REPUBLIKA.CO.ID, DENPASAR -- Organisasi Angkutan Darat (Organda) Provinsi Bali meminta pembebasan pajak pertambahan nilai (PPN) sebesar 10-15 persen pascakenaikan harga bahan bakar minyak bersubsidi. "Selama ini tidak ada perhatian makanya kami minta pembebasan PPN 10-15 persen, kalau itu dikurangi sangat membantu sekali," kata Sekretaris DPD Organda Provinsi Bali, Yus Suharnata, di Denpasar, Jumat (28/6).
Menurut dia, pemberian subsidi kepada angkutan umum belum sepenuhnya berlaku pascakenaikan harga BBM bersubsidi.
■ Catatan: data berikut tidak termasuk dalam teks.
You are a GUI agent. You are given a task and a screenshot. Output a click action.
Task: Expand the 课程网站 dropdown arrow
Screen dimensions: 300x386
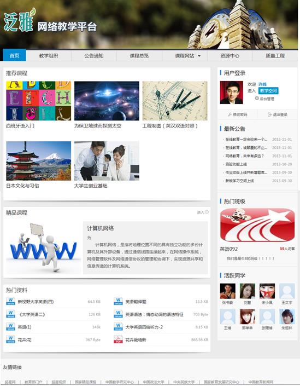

Meskipun pemerintah telah memberikan subsidi untuk pajak bea balik nama kendaraan bermotor untuk angkutan umum atau sewa sebesar 40 persen, tetapi hal itu tidak berlaku bagi kendaraan bermesin di atas 2.000 cc ke atas.
Pascakenaikan harga BBM bersubsidi, Yus menjelaskan bahwa untuk angkutan umum antarkota dalam provinsi (AKDP) telah ditetapkan rata-rata naik menjadi 20 persen dari harga yang berlaku saat ini. Ia mencontohkan untuk jurusan Denpasar-Gilimanuk untuk tarif nonekonomi harga sebelumnya sekitar Rp 20 ribu dan kini menjadi sekitar Rp 25 ribu. Sedangkan untuk angkutan antarprovinsi (AKAP) telah ditentukan pemerintah yang berkisar 20-30 persen.
Sementara itu untuk angkutan sewa dan pariwisata, harganya berdasarkan kesepakatan antara pihak operator dan pengguna jasa. "Untuk angkutan sewa dan pariwisata kenaikannya rata-rata sekitar 20 persen, tetapi harga itu kembali ke pangsa pasar berdasarkan kesepakatan dengan pengguna," jelasnya.
Yus mengungkapkan bahwa apabila mendapat keringanan PPN maka membantu para pengusaha angkutan umum ditengah dilema yang dirasakan Organda. Saat ini tingkat pengguna angkutan umum di Provinsi Bali berada di bawah lima persen sementara penggunaan kendaraan pribadi semakin meroket. "Kalau di atas 10 persen (tingkat pengguna kendaraan umum) itu baru bagus. Kami berharap pemerintah bisa mengalihkan," ucapnya.